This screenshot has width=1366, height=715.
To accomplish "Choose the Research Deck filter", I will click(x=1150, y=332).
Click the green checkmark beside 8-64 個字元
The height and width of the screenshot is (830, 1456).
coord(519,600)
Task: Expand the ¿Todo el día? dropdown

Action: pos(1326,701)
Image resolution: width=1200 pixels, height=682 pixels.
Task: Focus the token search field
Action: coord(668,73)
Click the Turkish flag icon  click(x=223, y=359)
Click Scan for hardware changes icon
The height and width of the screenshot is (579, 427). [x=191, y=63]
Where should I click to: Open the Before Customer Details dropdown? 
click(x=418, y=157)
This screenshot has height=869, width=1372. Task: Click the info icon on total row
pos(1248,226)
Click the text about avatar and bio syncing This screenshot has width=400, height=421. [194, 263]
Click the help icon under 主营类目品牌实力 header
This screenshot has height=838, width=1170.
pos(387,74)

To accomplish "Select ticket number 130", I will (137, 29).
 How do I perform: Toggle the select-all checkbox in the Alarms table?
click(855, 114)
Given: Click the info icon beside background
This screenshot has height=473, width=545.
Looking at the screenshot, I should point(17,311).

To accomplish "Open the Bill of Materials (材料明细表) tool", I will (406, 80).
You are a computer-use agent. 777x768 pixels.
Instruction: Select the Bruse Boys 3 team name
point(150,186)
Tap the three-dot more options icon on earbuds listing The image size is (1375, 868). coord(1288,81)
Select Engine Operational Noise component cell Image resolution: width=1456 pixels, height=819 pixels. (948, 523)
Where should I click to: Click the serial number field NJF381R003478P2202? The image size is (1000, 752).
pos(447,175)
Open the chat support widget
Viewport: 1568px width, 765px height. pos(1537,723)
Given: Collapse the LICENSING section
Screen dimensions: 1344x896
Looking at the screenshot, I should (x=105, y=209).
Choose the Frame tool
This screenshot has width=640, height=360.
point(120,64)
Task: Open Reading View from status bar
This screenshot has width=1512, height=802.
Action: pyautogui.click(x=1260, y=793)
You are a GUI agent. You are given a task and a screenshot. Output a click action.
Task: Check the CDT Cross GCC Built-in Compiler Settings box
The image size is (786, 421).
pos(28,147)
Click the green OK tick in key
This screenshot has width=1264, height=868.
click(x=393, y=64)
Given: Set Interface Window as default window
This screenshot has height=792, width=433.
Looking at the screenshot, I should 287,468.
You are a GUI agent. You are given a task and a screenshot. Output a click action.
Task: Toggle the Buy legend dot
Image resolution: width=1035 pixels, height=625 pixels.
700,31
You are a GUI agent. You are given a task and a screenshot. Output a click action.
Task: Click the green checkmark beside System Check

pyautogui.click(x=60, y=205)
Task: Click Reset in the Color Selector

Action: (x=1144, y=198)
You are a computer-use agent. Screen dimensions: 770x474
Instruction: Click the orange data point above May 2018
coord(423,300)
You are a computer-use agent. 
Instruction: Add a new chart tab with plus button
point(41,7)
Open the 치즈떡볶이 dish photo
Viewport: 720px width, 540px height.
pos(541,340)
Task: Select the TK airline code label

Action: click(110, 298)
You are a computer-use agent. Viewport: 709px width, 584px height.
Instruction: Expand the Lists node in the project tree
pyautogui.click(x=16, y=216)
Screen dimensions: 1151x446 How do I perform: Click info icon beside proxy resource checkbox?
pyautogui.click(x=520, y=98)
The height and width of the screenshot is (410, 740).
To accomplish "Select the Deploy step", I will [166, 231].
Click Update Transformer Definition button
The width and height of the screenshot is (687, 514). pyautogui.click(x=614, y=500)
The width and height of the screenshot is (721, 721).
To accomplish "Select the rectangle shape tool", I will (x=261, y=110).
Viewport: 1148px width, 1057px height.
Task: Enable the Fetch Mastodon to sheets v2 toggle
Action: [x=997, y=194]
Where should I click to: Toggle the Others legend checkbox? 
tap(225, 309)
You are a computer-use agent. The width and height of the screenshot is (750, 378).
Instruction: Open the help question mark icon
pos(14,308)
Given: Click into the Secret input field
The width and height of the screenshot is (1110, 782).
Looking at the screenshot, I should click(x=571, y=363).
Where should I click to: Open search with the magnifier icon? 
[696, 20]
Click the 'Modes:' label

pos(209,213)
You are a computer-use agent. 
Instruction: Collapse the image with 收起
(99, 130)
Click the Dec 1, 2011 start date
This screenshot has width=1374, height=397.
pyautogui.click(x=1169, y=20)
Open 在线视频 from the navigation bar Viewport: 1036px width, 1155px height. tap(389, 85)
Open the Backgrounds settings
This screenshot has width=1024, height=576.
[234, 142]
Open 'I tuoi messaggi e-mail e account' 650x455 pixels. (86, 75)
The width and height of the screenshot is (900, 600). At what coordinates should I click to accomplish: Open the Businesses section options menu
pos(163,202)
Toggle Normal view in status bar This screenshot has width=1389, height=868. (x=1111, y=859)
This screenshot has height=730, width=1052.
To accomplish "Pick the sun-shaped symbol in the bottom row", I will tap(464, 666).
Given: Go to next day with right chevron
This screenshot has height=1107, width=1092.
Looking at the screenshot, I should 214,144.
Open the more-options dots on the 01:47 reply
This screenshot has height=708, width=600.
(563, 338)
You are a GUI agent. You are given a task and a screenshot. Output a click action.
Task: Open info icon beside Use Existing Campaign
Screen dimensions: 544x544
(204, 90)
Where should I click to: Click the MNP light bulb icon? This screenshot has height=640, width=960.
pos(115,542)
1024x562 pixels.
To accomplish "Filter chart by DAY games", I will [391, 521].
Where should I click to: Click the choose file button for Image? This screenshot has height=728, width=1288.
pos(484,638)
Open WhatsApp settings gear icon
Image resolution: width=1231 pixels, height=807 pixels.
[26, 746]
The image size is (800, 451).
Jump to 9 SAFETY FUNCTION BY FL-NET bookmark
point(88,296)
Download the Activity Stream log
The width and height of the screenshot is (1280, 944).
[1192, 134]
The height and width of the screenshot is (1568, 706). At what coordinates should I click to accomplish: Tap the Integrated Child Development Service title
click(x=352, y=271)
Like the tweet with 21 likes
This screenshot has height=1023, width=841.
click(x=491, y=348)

————

- **TASK OBJECTIVE**: What you give back should be exactly the lines of the data above from the line with "Task: Open info" through the line with "The image size is (800, 451).", both of those included, and nothing more.

- **TASK RESPONSE**:
Task: Open info icon beside Use Existing Campaign
Screen dimensions: 544x544
(204, 90)
Where should I click to: Click the MNP light bulb icon? This screenshot has height=640, width=960.
pos(115,542)
1024x562 pixels.
To accomplish "Filter chart by DAY games", I will [391, 521].
Where should I click to: Click the choose file button for Image? This screenshot has height=728, width=1288.
pos(484,638)
Open WhatsApp settings gear icon
Image resolution: width=1231 pixels, height=807 pixels.
[26, 746]
The image size is (800, 451).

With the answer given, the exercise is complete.